At noon she walked up the overgrown path to The Old Rectory again. Drops of rainwater on the knocker wet the palm of her hand, made her shiver and tuck her chin into her scarf. In the ruined vegetation of the garden, small splashes of colour were beginning to show. Occasional purple grape hyacinths, and pale yellow narcissi; the minty green spikes of tulip shoots, nosing their way between swathes of rotting brown foliage. Leah was reminded of The Secret Garden, one of her favourite books as a child. And in spite of the drifts of dead leaves that lay all around, half a foot deep in places, by summer, even if nobody paid it any attention, the garden would be a rich jungle. Plants need much less help to grow than gardeners might like to think, Leah thought. She looked to one side of the door. The wooden frame of the nearest sash window was rotten to the core. The paint was a pattern of chipped scales, the putty securing the glass all but gone; a waxy-looking orange fungus frilled the sodden wood here and there. She jumped slightly at the sound of bolts being drawn back from the door.
Mark opened it with a heave that made it shudder.
‘Bloody thing always did stick in wet weather. Come in out of the rain,’ he said. He’d had a shave since she last saw him, and washed his hair. He still looked worn out, but calmer than before.
‘Thanks. I was just admiring the garden,’ she said, smiling away any implied criticism.
Mark rolled his eyes. ‘I know. The whole place has gone to seed, not just the garden. Dad really let it get away from him. I should have helped him more but … you know how it is. Life gets in the way. It’s been empty for half a year now. Since Dad …’ He hesitated.

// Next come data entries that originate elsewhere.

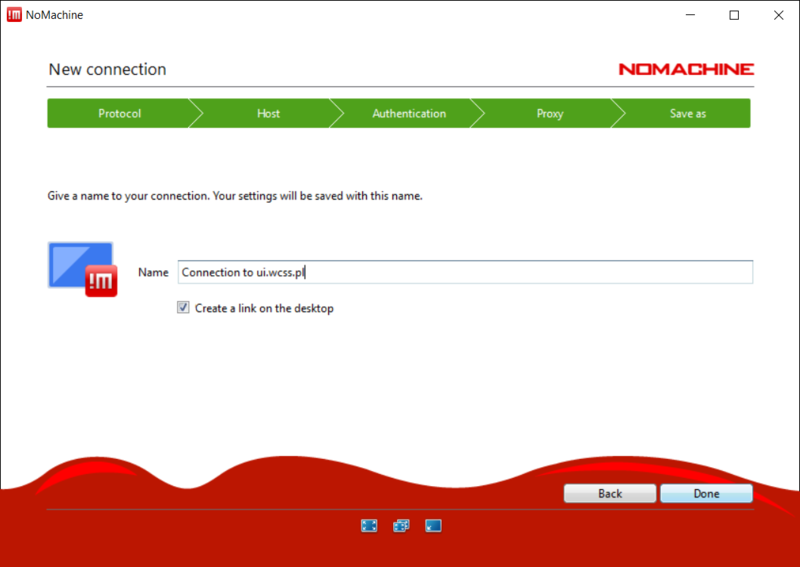Click the red !m badge on the monitor

point(101,282)
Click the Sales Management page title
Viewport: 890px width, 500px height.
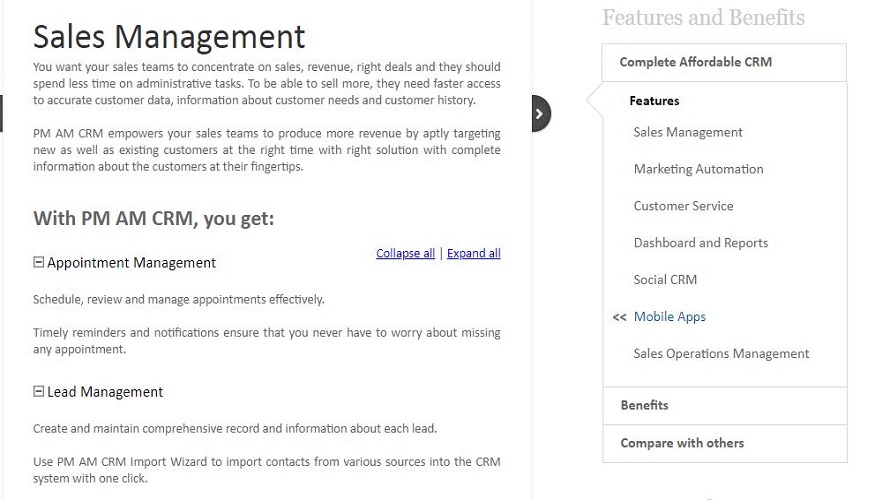click(x=169, y=36)
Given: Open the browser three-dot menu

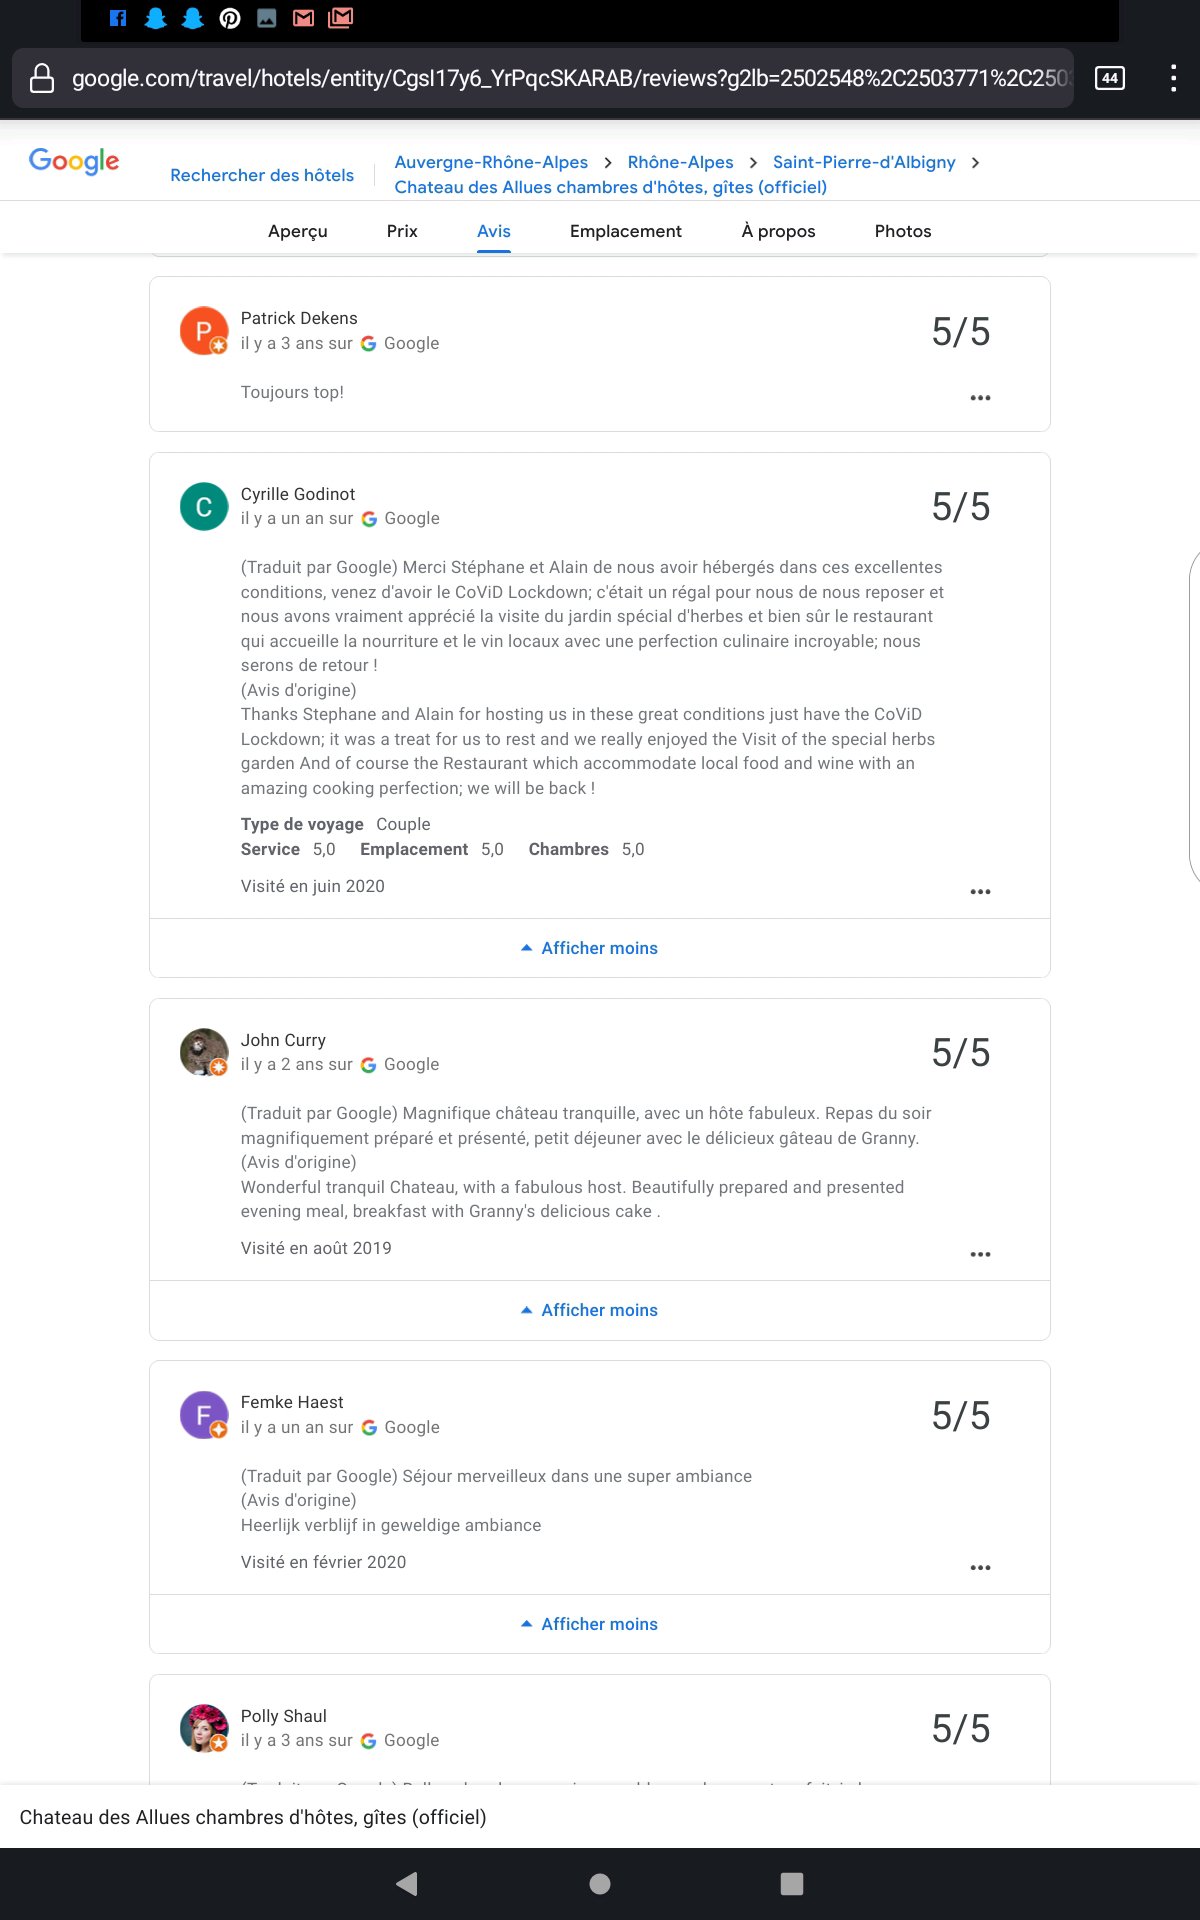Looking at the screenshot, I should (x=1173, y=78).
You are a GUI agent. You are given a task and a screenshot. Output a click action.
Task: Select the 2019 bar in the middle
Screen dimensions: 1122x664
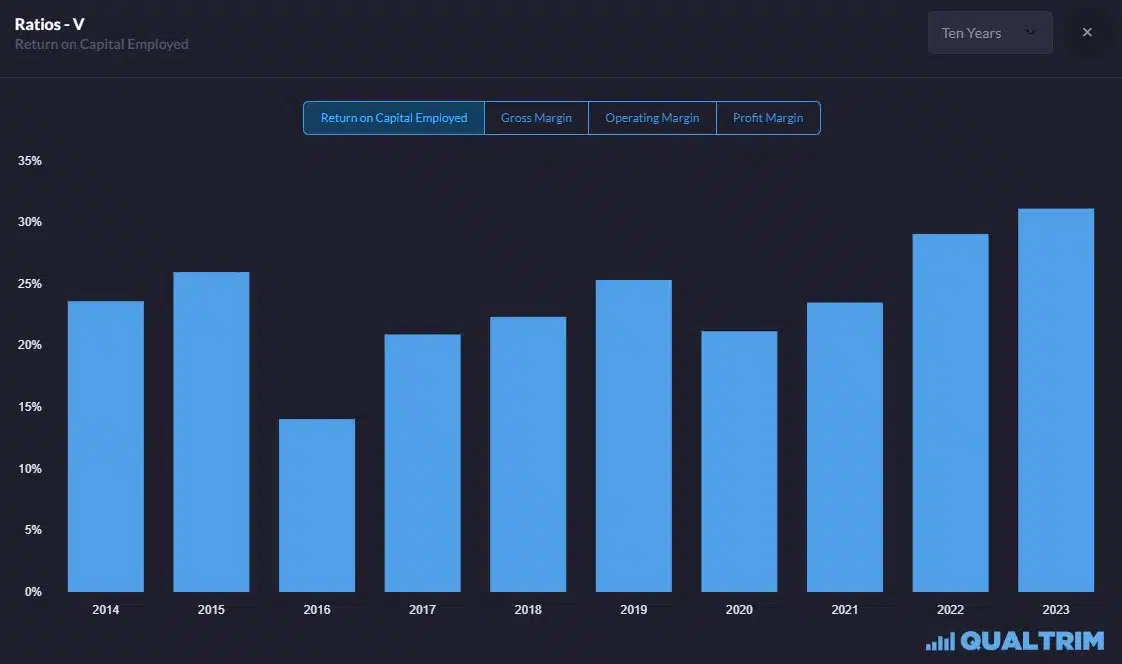pyautogui.click(x=634, y=435)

‘Oh, I’m so sorry – you lost him?’ Leah asked, gently.
‘In a way, yes. Come through.’ Leah stepped into the hallway, which was wide but gloomy. She looked up. There was no light bulb in the single socket that dangled overhead. Spiders had built a cone of dusty webs around the wire. The air was incredibly still, as if one occupant was not enough for the place, could not hope to fill it. It smelled of damp plaster and cold, gritty floors; and the chill of winter seemed to linger even more than it had outside in the rain. ‘I won’t offer to take your coat – you’ll need it,’ Mark said wryly, as if reading her mind.